OPEC ministers said Thursday at a meeting in Vienna that they had decided to
maintain the oil cartel's crude production at existing levels, satisfied that
two recent rounds of output cutbacks have helped boost sagging oil prices and
balance global oil markets.
"The market is stable, the market is healthy," said OPEC Secretary General
Abdalla Salem El-Badri of Libya. "We don't need to touch it this time."
OPEC, though, also warned that oil price volatility is likely to continue in
2007. Prices have zigzagged recently, sometimes sharply during the same day,
buoyed by tensions with Iran and weighed by mild winter temperatures in the
Northeast.

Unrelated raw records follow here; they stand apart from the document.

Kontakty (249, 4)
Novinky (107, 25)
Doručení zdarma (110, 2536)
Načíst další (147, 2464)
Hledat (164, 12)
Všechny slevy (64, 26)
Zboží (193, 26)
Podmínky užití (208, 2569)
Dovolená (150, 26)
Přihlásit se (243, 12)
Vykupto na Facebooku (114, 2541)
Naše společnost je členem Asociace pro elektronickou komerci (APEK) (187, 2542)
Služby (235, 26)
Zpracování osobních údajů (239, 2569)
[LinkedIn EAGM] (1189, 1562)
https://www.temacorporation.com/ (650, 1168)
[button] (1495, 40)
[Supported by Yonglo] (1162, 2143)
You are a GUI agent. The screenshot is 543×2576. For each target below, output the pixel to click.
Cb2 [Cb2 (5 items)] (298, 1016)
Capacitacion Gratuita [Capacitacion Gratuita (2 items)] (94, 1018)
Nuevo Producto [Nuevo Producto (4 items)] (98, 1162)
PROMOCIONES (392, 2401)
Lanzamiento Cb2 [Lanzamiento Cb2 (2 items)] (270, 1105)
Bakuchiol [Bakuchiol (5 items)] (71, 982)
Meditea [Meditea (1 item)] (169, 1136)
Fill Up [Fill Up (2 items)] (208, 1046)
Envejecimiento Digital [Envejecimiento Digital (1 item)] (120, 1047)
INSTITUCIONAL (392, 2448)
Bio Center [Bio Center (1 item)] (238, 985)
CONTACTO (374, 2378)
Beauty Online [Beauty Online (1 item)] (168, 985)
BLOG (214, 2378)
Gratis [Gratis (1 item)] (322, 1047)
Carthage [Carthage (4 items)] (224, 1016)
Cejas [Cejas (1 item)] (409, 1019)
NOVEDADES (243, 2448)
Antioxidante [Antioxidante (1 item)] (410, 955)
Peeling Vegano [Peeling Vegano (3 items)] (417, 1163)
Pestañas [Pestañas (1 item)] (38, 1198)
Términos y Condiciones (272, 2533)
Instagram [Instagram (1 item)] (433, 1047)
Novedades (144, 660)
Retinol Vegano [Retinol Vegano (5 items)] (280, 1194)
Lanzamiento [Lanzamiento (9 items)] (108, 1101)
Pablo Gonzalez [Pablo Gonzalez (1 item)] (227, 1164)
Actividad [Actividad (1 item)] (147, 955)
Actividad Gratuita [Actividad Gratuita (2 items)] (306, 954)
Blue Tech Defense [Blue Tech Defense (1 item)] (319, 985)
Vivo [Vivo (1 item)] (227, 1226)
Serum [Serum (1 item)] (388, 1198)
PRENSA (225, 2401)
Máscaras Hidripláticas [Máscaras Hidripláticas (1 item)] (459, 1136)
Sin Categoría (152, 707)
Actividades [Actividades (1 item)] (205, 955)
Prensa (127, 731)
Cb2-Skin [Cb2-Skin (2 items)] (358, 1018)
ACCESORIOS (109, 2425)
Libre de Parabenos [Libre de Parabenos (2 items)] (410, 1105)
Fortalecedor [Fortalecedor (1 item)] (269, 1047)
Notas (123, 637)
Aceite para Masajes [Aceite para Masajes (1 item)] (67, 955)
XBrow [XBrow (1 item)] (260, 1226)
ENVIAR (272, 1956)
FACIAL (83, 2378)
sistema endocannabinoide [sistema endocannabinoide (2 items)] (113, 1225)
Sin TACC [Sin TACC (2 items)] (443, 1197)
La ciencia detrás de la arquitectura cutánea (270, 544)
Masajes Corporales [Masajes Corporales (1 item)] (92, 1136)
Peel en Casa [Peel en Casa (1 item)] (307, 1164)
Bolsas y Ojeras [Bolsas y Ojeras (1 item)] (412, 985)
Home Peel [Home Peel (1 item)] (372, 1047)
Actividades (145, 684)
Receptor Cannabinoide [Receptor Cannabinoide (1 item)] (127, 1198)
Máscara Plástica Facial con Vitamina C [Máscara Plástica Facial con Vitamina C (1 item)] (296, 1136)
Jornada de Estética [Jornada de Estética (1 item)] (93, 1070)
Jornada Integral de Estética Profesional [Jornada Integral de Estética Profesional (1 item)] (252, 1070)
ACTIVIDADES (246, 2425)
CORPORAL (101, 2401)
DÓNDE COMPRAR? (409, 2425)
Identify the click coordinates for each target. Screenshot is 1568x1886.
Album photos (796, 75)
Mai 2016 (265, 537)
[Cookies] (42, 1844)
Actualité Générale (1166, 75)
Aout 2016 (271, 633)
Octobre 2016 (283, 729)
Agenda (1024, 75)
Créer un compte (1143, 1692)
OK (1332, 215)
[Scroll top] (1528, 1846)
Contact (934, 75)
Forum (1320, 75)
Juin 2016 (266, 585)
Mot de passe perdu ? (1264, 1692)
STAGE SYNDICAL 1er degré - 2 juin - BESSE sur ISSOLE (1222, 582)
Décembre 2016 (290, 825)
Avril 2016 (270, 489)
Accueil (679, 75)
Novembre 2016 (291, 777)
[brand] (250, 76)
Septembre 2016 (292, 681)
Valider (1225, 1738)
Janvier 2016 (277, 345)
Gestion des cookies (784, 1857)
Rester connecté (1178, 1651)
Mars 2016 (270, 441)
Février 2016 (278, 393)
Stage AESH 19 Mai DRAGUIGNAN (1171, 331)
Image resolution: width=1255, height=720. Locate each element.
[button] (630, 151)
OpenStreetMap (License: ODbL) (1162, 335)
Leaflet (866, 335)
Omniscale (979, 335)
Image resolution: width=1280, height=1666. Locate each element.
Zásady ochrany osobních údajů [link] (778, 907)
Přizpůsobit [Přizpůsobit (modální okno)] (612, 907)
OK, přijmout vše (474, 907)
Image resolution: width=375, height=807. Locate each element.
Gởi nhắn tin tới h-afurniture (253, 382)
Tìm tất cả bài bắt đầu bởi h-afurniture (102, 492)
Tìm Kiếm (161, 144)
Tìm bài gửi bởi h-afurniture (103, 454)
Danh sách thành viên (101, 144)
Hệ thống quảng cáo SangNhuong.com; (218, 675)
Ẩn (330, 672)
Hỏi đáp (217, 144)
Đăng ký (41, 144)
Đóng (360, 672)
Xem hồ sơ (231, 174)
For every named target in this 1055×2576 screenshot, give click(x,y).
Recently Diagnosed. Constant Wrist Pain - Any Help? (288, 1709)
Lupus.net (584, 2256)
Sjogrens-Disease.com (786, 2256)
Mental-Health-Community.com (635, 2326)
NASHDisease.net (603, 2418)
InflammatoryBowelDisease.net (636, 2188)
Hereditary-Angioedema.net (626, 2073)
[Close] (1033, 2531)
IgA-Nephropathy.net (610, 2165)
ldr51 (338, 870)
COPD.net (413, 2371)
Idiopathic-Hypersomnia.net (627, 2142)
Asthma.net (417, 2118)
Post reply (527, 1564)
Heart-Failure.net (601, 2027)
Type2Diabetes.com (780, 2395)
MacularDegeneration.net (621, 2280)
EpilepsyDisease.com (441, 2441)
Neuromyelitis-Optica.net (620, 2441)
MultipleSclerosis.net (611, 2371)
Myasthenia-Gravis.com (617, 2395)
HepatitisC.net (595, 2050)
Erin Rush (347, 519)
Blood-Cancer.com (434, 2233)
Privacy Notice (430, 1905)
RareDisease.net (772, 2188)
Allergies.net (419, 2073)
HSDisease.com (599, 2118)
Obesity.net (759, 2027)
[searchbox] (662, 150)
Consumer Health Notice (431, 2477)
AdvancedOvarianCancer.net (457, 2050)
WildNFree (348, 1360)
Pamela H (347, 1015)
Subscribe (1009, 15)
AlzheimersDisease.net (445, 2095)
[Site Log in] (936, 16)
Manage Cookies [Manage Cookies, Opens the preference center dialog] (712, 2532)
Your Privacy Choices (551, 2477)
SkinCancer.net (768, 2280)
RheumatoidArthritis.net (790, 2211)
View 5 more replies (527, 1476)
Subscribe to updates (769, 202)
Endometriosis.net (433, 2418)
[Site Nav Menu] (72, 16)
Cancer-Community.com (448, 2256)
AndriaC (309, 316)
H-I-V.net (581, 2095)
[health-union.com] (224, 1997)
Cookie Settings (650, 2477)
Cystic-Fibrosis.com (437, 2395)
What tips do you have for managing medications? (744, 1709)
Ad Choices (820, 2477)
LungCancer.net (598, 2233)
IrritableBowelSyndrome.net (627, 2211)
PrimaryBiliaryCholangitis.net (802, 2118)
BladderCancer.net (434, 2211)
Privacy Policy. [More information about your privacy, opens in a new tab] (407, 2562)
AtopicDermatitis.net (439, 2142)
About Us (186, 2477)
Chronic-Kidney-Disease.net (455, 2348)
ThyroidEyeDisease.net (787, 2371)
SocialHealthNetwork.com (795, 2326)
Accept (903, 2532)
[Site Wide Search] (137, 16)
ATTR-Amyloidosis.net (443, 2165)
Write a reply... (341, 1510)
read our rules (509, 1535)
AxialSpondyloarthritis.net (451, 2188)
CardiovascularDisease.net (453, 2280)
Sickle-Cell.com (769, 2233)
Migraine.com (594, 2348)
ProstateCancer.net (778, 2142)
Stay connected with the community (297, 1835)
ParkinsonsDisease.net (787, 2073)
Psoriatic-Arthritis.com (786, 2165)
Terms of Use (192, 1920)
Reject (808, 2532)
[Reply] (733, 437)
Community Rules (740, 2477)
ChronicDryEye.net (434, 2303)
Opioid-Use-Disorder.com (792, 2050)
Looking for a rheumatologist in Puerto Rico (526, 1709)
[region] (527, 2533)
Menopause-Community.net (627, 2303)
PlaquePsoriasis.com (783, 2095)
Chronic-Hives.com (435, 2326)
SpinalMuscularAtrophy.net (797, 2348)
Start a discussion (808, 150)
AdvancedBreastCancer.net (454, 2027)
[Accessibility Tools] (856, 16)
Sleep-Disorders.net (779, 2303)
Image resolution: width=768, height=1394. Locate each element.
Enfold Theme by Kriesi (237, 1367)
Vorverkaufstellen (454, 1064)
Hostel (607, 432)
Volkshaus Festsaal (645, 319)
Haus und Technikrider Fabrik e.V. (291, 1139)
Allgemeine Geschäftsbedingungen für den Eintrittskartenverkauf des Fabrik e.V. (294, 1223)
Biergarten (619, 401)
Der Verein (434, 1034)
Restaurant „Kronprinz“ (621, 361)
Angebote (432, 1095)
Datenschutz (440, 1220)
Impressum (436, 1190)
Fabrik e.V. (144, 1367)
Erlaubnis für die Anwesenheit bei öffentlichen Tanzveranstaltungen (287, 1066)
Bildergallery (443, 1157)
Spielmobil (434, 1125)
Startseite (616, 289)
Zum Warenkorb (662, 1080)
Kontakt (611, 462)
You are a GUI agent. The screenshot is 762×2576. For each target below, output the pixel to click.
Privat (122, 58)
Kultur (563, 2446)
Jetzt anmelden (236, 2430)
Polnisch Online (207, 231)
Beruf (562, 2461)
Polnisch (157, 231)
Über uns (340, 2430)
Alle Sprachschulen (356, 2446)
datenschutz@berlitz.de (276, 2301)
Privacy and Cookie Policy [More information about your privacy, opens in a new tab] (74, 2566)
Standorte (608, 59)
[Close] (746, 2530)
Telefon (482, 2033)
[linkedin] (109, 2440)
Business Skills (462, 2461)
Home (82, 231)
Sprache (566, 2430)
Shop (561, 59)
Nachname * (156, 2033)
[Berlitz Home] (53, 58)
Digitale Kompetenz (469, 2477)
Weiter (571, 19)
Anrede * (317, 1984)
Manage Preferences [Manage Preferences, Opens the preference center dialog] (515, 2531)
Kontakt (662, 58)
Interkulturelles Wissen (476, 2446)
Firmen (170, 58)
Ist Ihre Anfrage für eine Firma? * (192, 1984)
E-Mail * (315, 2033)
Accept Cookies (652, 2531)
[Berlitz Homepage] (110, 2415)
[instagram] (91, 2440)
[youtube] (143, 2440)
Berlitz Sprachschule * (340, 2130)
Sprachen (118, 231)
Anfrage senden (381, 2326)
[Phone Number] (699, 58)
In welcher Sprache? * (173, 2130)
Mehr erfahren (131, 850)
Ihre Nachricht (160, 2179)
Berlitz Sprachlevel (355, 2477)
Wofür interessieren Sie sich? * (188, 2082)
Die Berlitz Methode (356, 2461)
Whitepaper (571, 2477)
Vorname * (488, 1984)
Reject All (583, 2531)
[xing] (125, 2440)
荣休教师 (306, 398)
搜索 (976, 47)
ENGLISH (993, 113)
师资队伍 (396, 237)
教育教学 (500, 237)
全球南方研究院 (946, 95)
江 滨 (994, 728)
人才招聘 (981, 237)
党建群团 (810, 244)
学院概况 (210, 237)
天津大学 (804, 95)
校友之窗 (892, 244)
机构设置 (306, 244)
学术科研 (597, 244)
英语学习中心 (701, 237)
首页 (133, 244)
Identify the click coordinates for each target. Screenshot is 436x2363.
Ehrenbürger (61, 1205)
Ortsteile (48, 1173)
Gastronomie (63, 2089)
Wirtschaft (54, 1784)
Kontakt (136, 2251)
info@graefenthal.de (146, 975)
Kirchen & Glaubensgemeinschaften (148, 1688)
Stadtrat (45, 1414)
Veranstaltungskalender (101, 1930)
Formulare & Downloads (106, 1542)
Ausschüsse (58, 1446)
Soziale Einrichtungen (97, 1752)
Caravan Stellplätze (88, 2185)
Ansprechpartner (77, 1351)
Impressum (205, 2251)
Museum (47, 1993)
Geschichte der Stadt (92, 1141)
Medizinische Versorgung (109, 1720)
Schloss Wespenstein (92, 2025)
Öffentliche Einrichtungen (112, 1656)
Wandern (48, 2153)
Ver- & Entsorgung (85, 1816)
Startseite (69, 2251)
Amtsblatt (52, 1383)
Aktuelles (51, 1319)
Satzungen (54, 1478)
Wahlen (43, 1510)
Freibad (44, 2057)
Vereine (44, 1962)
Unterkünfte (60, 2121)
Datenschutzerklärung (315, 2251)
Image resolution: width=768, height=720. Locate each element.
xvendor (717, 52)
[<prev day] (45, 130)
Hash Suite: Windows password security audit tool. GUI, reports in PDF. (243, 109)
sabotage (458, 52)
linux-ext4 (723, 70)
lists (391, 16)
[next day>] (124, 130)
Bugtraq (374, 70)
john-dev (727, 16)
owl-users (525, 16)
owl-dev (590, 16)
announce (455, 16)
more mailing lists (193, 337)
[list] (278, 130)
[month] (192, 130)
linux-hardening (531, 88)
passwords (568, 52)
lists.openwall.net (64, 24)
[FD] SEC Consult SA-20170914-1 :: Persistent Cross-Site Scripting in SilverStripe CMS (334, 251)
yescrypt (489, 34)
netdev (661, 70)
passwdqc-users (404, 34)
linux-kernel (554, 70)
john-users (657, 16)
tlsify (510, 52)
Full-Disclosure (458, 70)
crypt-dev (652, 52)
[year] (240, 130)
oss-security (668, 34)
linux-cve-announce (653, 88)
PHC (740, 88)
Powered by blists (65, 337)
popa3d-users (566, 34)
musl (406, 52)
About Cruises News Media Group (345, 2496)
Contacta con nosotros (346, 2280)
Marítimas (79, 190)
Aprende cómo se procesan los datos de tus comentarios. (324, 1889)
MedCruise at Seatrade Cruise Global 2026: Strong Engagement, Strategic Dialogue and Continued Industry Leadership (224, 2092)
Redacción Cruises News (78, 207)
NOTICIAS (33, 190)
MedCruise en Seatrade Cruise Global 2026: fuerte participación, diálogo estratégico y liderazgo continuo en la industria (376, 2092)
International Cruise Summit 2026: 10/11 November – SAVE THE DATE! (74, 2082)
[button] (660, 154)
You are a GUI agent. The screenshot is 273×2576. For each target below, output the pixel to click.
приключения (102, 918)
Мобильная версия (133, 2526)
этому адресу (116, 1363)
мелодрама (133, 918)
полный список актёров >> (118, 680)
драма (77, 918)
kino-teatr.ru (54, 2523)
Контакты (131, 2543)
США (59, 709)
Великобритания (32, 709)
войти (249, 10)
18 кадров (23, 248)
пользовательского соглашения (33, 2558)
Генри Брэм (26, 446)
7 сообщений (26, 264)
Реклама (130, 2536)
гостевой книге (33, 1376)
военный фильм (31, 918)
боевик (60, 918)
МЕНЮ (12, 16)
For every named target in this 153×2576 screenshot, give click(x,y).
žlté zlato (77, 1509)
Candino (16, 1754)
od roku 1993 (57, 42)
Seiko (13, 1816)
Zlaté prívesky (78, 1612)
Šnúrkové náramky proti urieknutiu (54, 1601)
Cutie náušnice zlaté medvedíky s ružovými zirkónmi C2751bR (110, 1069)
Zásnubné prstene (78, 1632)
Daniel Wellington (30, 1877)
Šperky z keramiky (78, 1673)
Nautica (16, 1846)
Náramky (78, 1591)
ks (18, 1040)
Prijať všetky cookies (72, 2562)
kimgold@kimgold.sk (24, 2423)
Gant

OPEC agreed to meet again on Sept. 11 to review market conditions.
The market had expected OPEC to keep the status quo. Still, production could
fall if ministers implement compliance with cuts agreed on in the past four
months.
In meetings late last year, OPEC agreed to take a combined 1.7 million
barrels a day off global oil markets as they sought to shore up sagging oil
prices and shrink burgeoning inventories. Actual cuts have been only about 1
million barrels a day.
Oil prices recently have also been reacting to the stock market, as dips in
US equities spur fears of possible weaker demand.
Heating oil futures dropped 0.11 cent to $1.6874 a gallon, while natural gas
prices declined by a cent to $6.949 per 1,000 cubic feet.